1908 – The British Administration opened the Native Civil Hospital in Makadara to cater for non-European patients in Mombasa.

1909 – The Mombasa Electric Light & Power Company was founded in 1909

1910 – The Hospital was enabled to obtain electric power, with the cable being suspended from palm trees.

1912 – There was no provision for maternity patients until 1912 when the first steps were taken to meet this need. A site was eventually chosen which overlooked the newly established Mombasa Golf Course. The nursing home had 3 rooms, which were often to be used as an overflow from the hospital.


1920 –The East African Protectorate became Kenya Colony and Protectorate.

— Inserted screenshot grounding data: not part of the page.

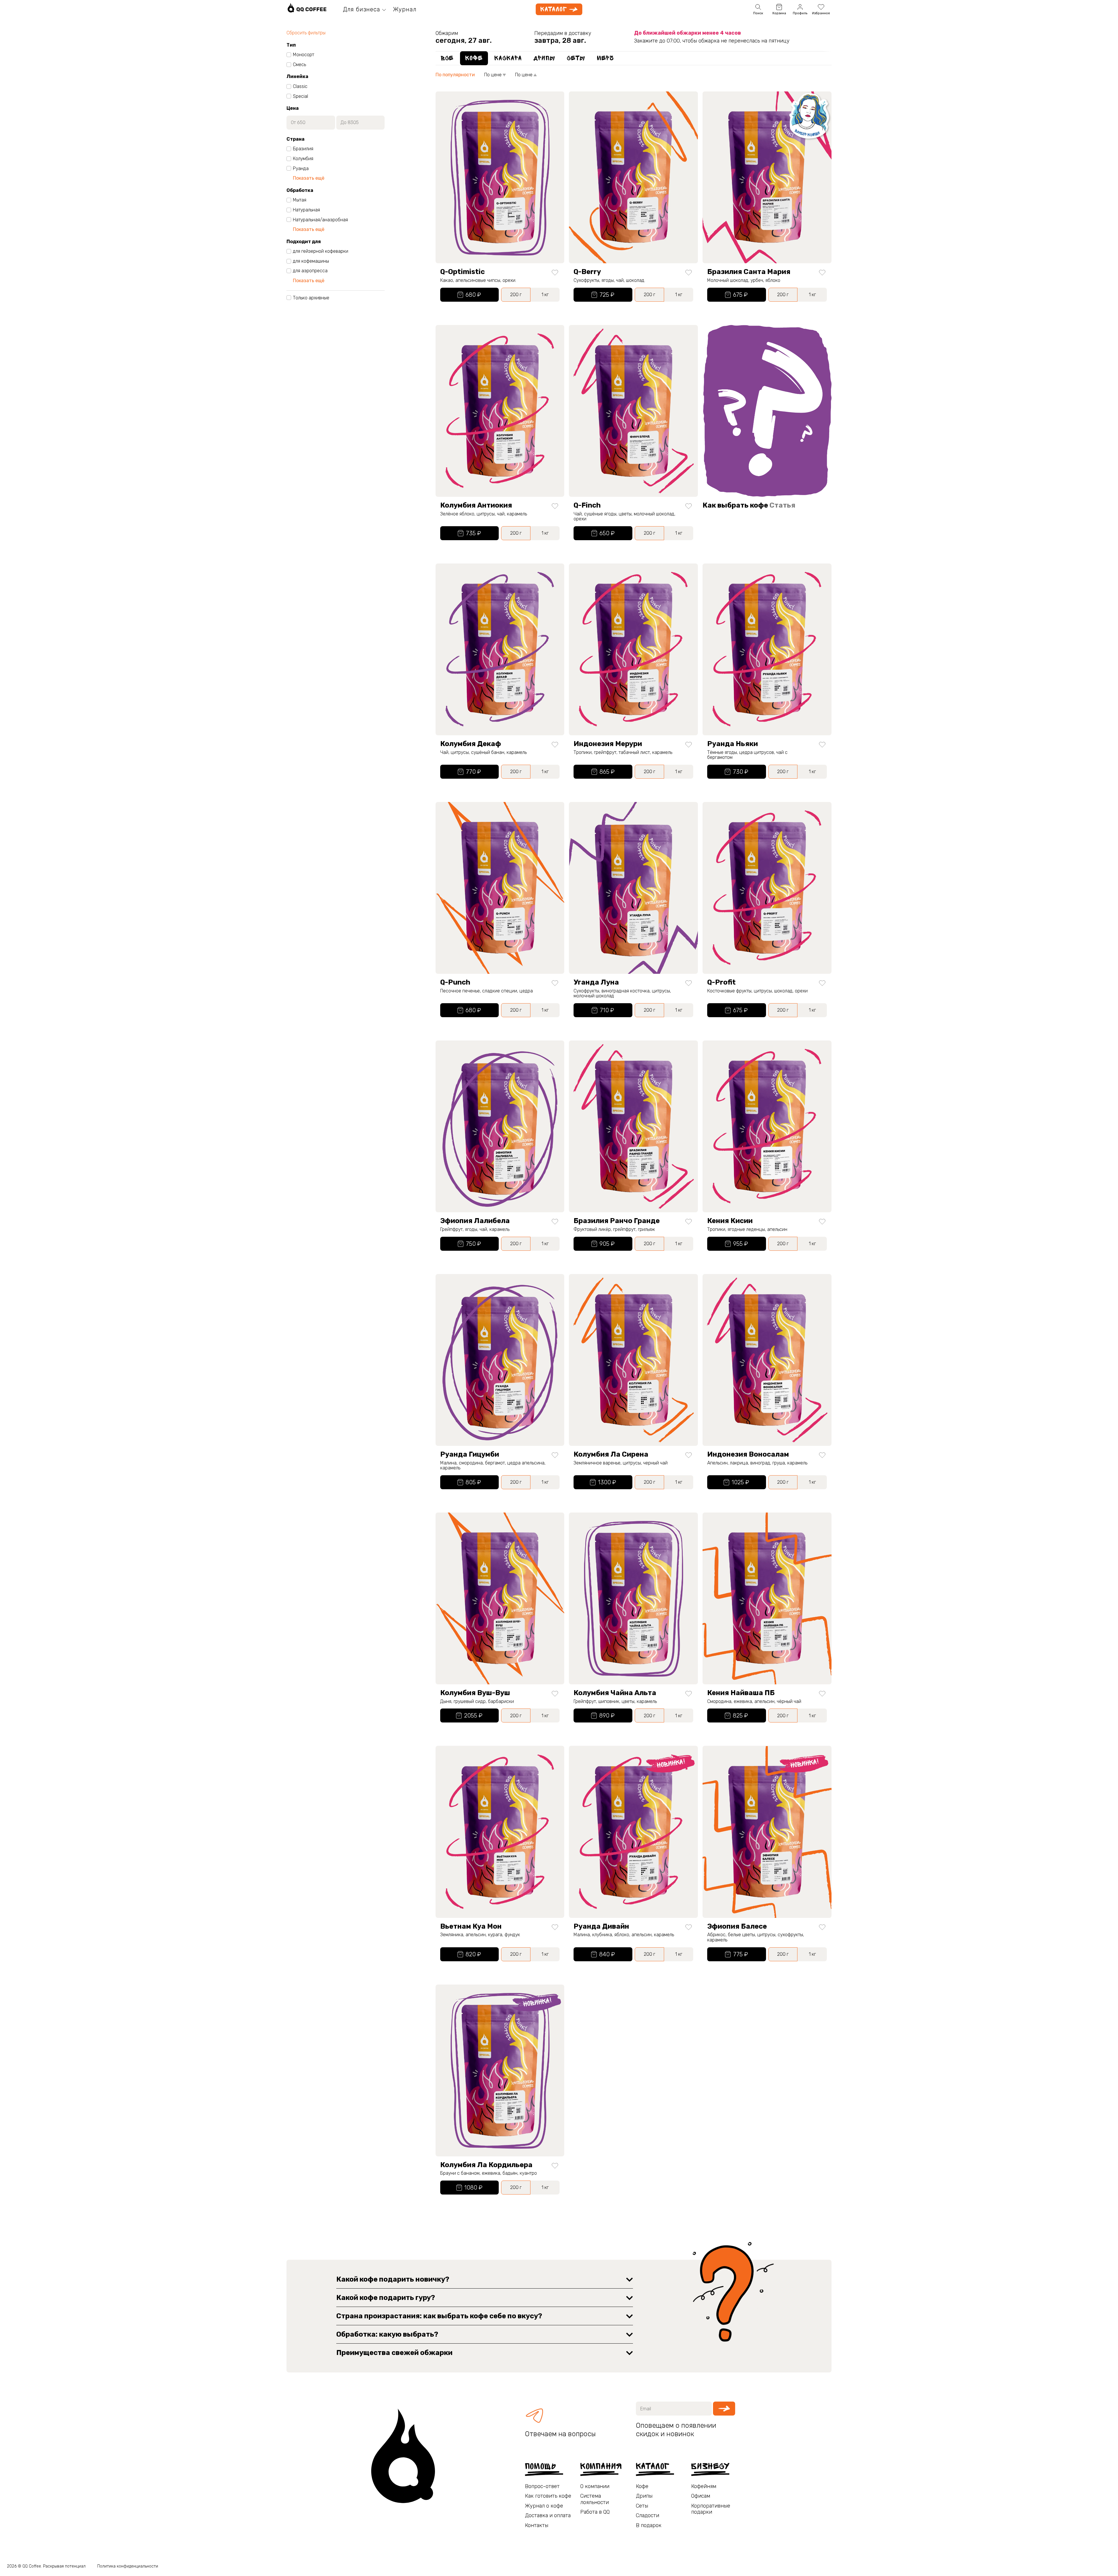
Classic (300, 86)
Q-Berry (587, 272)
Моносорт (303, 54)
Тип (291, 45)
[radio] (447, 58)
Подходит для (303, 241)
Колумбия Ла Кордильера (486, 2165)
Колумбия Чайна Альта (615, 1693)
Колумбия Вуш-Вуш (475, 1693)
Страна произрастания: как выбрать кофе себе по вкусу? (439, 2316)
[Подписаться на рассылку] (724, 2409)
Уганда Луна (596, 982)
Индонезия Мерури (608, 744)
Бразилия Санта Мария (748, 272)
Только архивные (311, 298)
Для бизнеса (361, 9)
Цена (292, 108)
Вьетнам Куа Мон (471, 1926)
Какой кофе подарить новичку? (392, 2279)
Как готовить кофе (548, 2496)
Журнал (405, 9)
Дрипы (644, 2496)
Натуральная (306, 210)
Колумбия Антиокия (476, 505)
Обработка (299, 190)
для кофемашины (311, 261)
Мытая (299, 200)
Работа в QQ (595, 2512)
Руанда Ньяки (732, 744)
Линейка (297, 76)
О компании (594, 2486)
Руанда (301, 168)
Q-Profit (721, 982)
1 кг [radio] (545, 294)
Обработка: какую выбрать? (387, 2334)
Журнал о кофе (544, 2506)
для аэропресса (310, 270)
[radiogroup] (634, 58)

1921 – The English Hospital changed its name to the European Hospital. It had 12 beds and 4 nurses. Mr. Norman Jewell, a Surgeon, became Senior Medical Officer.

– An operating theatre was built during his time but not finished when he left in 1925.  He had to perform operations on the verandah, and the chief difficulty was to keep the patient under chloroform owing to the wind blowing the chloroform away rapidly.

1927 – The first refrigerator arrived

1935 – It was not until 1935 that there was piped hot water

1937 – The Malaria survey for Mombasa estimated that the town’s European population was 1,316, a considerable increase on forty years previously (300).

1940 – Ambulance acquired.  Served both the European and Native Civil Hospital.

1944 – In 1944 the Government decided that it would have to concentrate its financial resources on medical facilities for the African community and that the European and Asian communities would have to fend for themselves.Associations were formed to take over responsibility for the non-African Hospitals.

1947 – The Mombasa and Coast European Hospital Association was formed in 1947 and assumed responsibility for the Hospital.

1948 – Building of the Hospital began before the end of 1948 from Stg. £ 35,000 bequeathed by Mr. Samuel Cohen, the contractor for the Kenya – Uganda Railway and a matching grant from the Government plus Stg. £ 18000 realized  from the sale of the nursing home. 

1950 – Hospital building with 70 beds was opened on 20th May, 1950 by Sir Charles Mortimer, Commissioner of Lands and the first Matron was Miss Jane Warden.  She was Matron for 15 years.